■ **Extrait du texte**
________________________________________

Les organisations syndicales et patronales ont débuté le 5 septembre une négociation sur l’Agirc-Arrco, le régime de retraite complémentaire des salariés du privé. Comment se présente-t-elle ?
Le premier enjeu est celui de l’équilibre financier sachant que tous les feux sont au vert en la matière (ndlr : l’Agirc-Arrco disposait, au terme de l’exercice 2022, de 68 milliards d’euros de réserves). Le régime, géré par les partenaires sociaux, se porte bien et les projections confirment que cela va perdurer. Cela nous donne des marges de manœuvre. La réforme des retraites, qui s’applique depuis le 1er septembre, va amener des recettes supplémentaires à l’Agirc-Arrco. Ces ressources, issues du travail supplémentaire des salariés dû au report de l’âge de départ en retraite, doivent exclusivement bénéficier aux assurés actuels et futurs de la retraite complémentaire. Cette première séance de négociation a permis de faire un tour de table. En amont, la CFE-CGC avait fait réaliser cet été des simulations pour faire concilier nos positionnements avec une gestion responsable du régime paritaire.
« La mise en œuvre de la loi retraites crée de sérieuses difficultés »
Secrétaire nationale CFE-CGC à la protection sociale, Christelle Thieffinne fait le point sur les difficultés causées par l’entrée en vigueur de la réforme des retraites et sur la négociation entre partenaires sociaux pour la retraite complémentaire.
« Revaloriser les pensions de retraite complémentaire pour tenir compte de l’inflation et supprimer la décote »
Au nom de la CFE-CGC, vous pilotez la négociation avec Gérard Mardiné, ancien secrétaire général confédéral. Quels sont vos objectifs ?
Pour aboutir à un nouvel accord quadriennal après celui de 2019, il convient de fixer les orientations stratégiques de l’instance et les règles à appliquer pour la période 2023-2026 : la valeur d’achat du point (le niveau de cotisation) et la valeur de service du point (le montant de la pension complémentaire perçue). Notre revendication est de procéder à une revalorisation des pensions pour tenir compte du niveau de l’inflation.

________________________________________

■ **Matériel recueilli**
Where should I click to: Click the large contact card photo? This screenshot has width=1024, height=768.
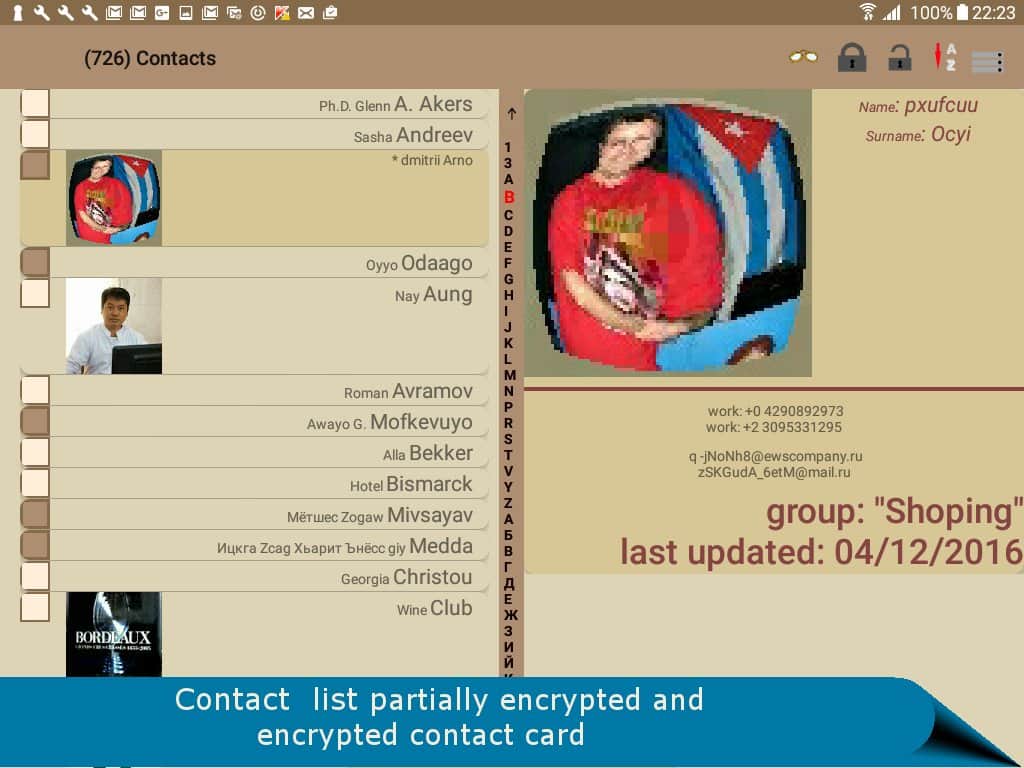(x=668, y=233)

________________________________________

■ **Liste des consignes**
1. Reproduisez le passage de l'entretien sur la retraite complémentaire qui va de « Secrétaire nationale CFE-CGC » jusqu'à « pour la retraite complémentaire. ».
2. Répondez à ces questions sur l'entretien sur la retraite complémentaire :
(a) De combien de réserves l'Agirc-Arrco disposait-il au terme de l'exercice 2022 ?
(b) Depuis quelle date la réforme des retraites s'applique-t-elle ?
(c) Quelle période couvrent les règles à fixer pour le nouvel accord ?
3. Rédigez la suite de l'entretien sur la retraite complémentaire, à partir de sa dernière phrase.
Ce matériel provient d'une autre source.

■ **Réponses aux exercices**
1.
Secrétaire nationale CFE-CGC à la protection sociale, Christelle Thieffinne fait le point sur les difficultés causées par l’entrée en vigueur de la réforme des retraites et sur la négociation entre partenaires sociaux pour la retraite complémentaire.

2.
(a) 68 milliards d'euros.
(b) Depuis le 1er septembre.
(c) La période 2023-2026.

3.
Autre sujet important : le coefficient de solidarité mis en œuvre en 2019 pour préserver l’équilibre du régime. Aujourd’hui, avec la situation financière favorable de l’Agirc-Arrco et l’impact de la réforme des retraites, nous demandons la suppression de la décote de 10 % qui s’applique à la pension complémentaire dans le cas d’un départ en retraite à l’âge du taux plein. Le mécanisme n’a plus lieu d’être : si ce malus perdurait, ce serait une double peine pour les salariés qui subissent déjà un décalage de 62 à 64 ans de l’âge légal de départ à la retraite. Pour la CFE-CGC et l’ensemble des organisations syndicales, c’est une ligne rouge. Ce d’autant que la suppression du coefficient de solidarité ne coûterait qu’un tiers de ce que va rapporter la réforme des retraites aux ressources de l’Agirc-Arrco. J’ajoute qu’aujourd’hui, 53 % des personnels d’encadrement (techniciens, agents de maîtrise, cadres) font le choix de partir à la retraite à la date du taux plein, « subissant » le coefficient, quand 10 % optent pour faire une année de plus. Entre les deux, ce sont tous ceux et celles qui, selon les situations et les montants de salaires, ne subissent pas de décote.
La gouvernance de l’Agirc-Arrco va-t-elle rester du ressort des partenaires sociaux ?
Oui, je ne vois pas d’entaille possible sur le sujet venant des membres paritaires (organisations syndicales et patronales). Le gouvernement a bien tenté de procéder à un transfert du recouvrement des cotisations Agirc-Arrco vers les Urssaf mais a finalement reculé. Le sujet doit se retrouver dans le projet de loi de financement de la Sécurité sociale (PLFSS) 2024, qui doit être présenté fin septembre. Nous verrons.
Toute cette impréparation de la mise en application de la réforme des retraites n’est pas acceptable »
Après une crise sociale historique, la loi réformant des retraites est entrée en vigueur au 1er septembre. Quel est l’état des lieux ?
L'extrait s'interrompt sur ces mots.